En el Rikjsmuseum de Amsterdam aprendí que los retratos de Rembrandt deben ser mirados desde la distancia que en su época separaba al déspota del lacayo. Visto más de cerca, se disuelve el retrato en masa de colores y el despotismo en amasijo de arrugas. Nos dicen los investigadores de la proxemia que hay una distancia social y otra íntima, cuyas fronteras invisibles no pueden ser traspuestas sin castigo. Me encuentro ahora con la distancia pestífera, sin más límite que la paranoia. La distancia entre los dos es cada día más grande. Magnífica coartada para alejarnos de quienes nos detestan o detestamos. Como astros del Universo en Expansión, nos alejaremos todos infinitamente cada uno del otro hasta que nuestra luz deje de ser perceptible.
Implantes
La teoría de la conspiración afirma que la pandemia será utilizada como excusa para implantarnos en carne viva el chip que sabrá todo sobre nosotros y lo contará a quien no sabemos. Demasiado era ya que celulares, correos electrónicos y cookies informaran de todos nuestros contactos, conversaciones y redes sociales a todas las Agencias de Inseguridad. Deciden los creyentes sacarse del cuerpo el chip delator a punta de navaja como el personaje de Bruce Willis en la película 12 monos.
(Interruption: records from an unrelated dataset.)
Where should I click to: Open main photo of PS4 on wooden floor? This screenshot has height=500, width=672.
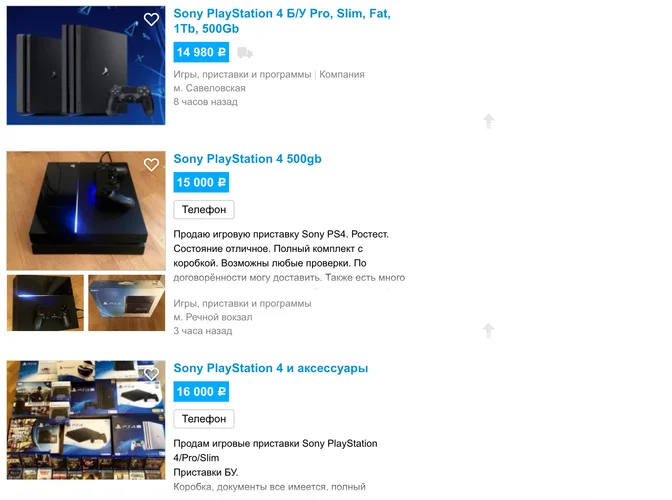click(x=86, y=211)
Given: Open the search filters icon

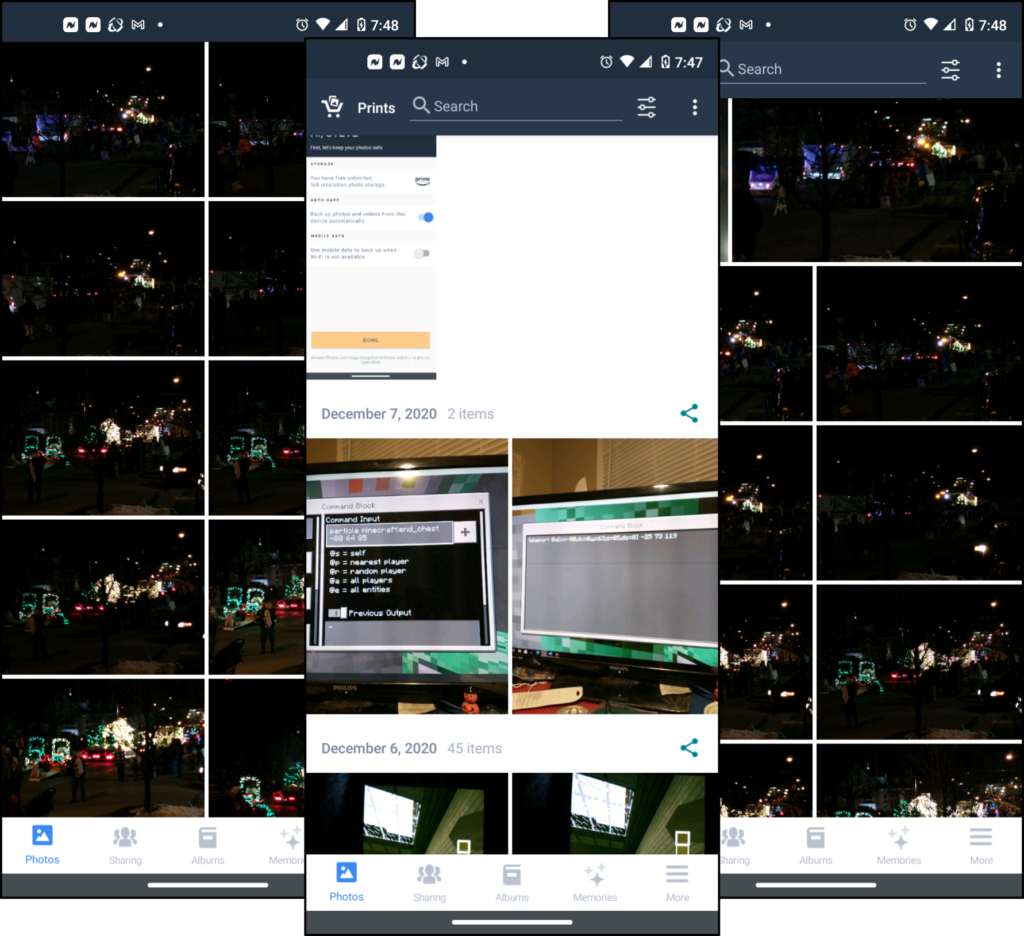Looking at the screenshot, I should [x=646, y=106].
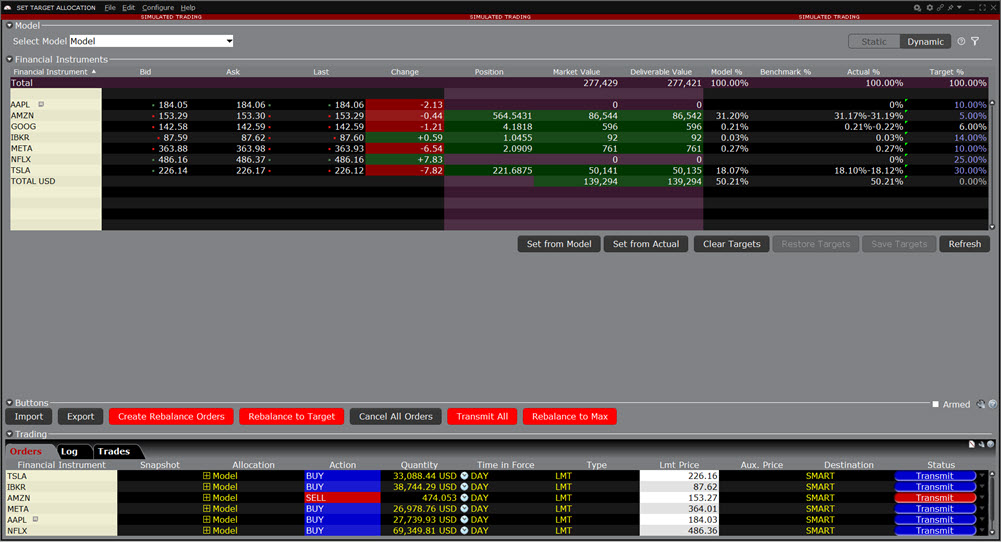Enable the Armed checkbox

[936, 404]
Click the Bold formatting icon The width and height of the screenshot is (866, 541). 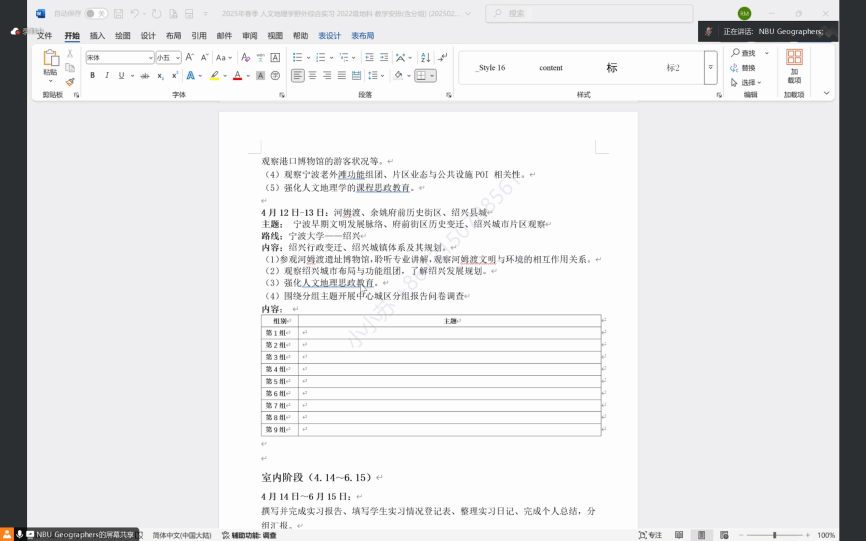(92, 75)
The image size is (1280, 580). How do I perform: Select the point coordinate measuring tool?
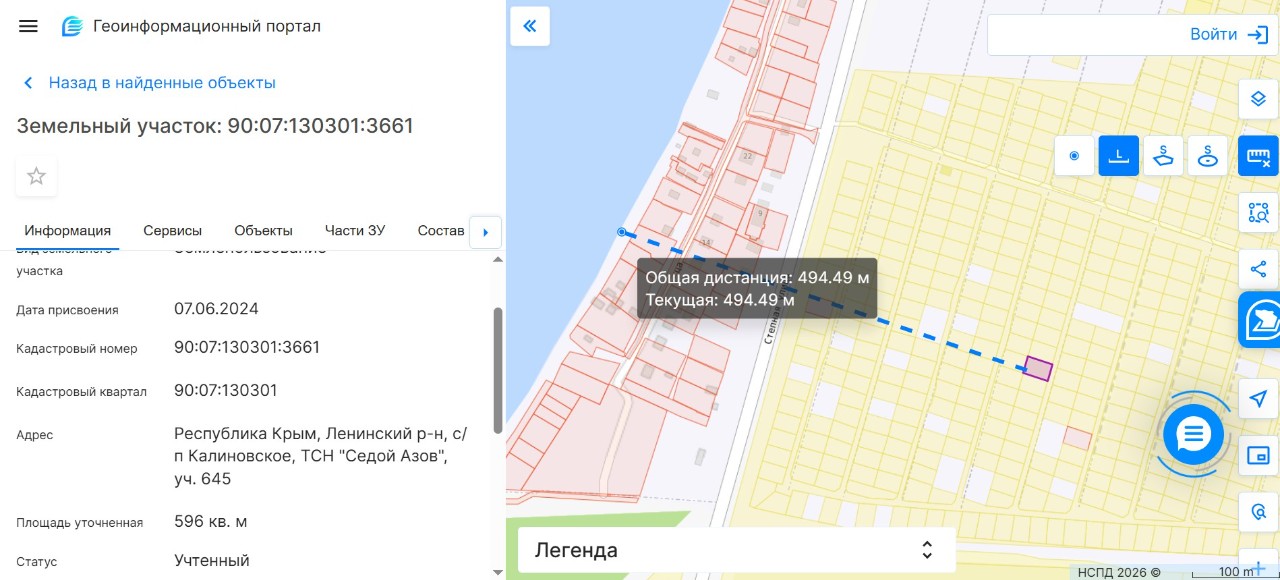click(1075, 156)
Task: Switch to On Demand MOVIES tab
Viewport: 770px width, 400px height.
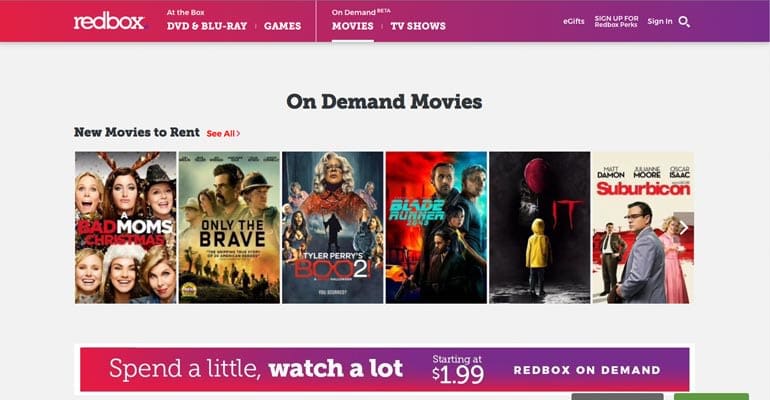Action: [x=353, y=26]
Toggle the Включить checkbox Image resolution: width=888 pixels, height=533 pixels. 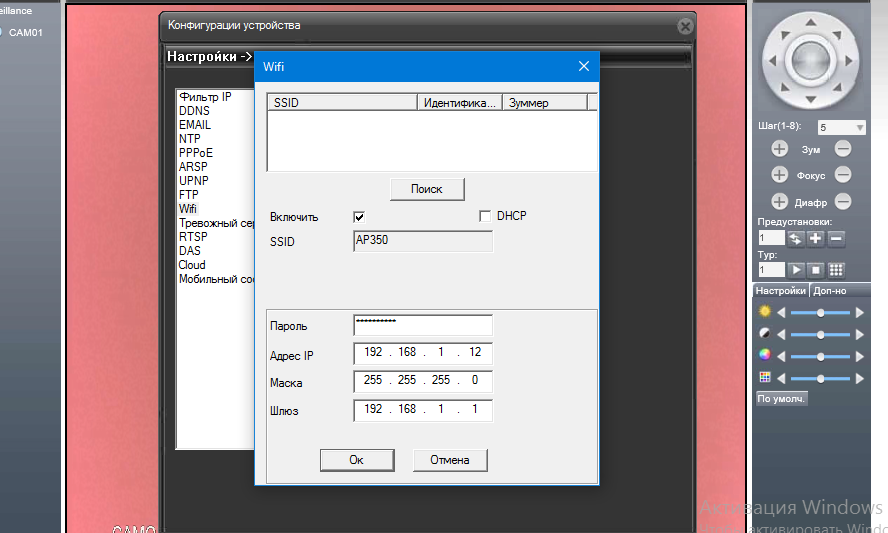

Los implantes erradicados siguen su vida propia, dejando huellas en cajeros automáticos, censos, encuestas, correos electrónicos, suficientes para crear un mundo ficticio perfectamente controlado de lo que 8.000 millones de microchips supuestamente hacen. Mientras 8.000 millones de seres humanos siguen con su existencia caótica, anárquica, secreta, ignorada.
Virus
El virus, que no está vivo ni muerto, destruye lo viviente. Contagiado por contacto social, se apodera de una célula sin defensas inmunológicas y consume todos los recursos de ésta para multiplicarse. El virus no produce ni crea, ni cumple ninguna función útil al organismo que invade. Simplemente infecta más células y consume los recursos de éstas hasta que el organismo colapsa con todo y virus dentro.
El neoliberal que invade una célula revolucionaria sin defensas inmunológicas no está vivo ni muerto y nada aporta al cuerpo político que contagia. Simplemente utiliza todos los recursos de la célula para propagarse a otras células e inhabilitarlas para sus fines originarios, hasta que el organismo revolucionario colapsa por no poder cumplir con sus funciones.
Contra el coronavirus y el virus neoliberal se recomiendan la distancia social y la cuarentena estricta de los infectados. Si presenta síntomas tales como la idea de someter las controversias de interés público a tribunales extranjeros, conceder al capital extranjero mayores privilegios que al nacional, aplaudir la dolarización o privatizar las industrias básicas, llame de inmediato a la unidad sanitaria más próxima para ser internado.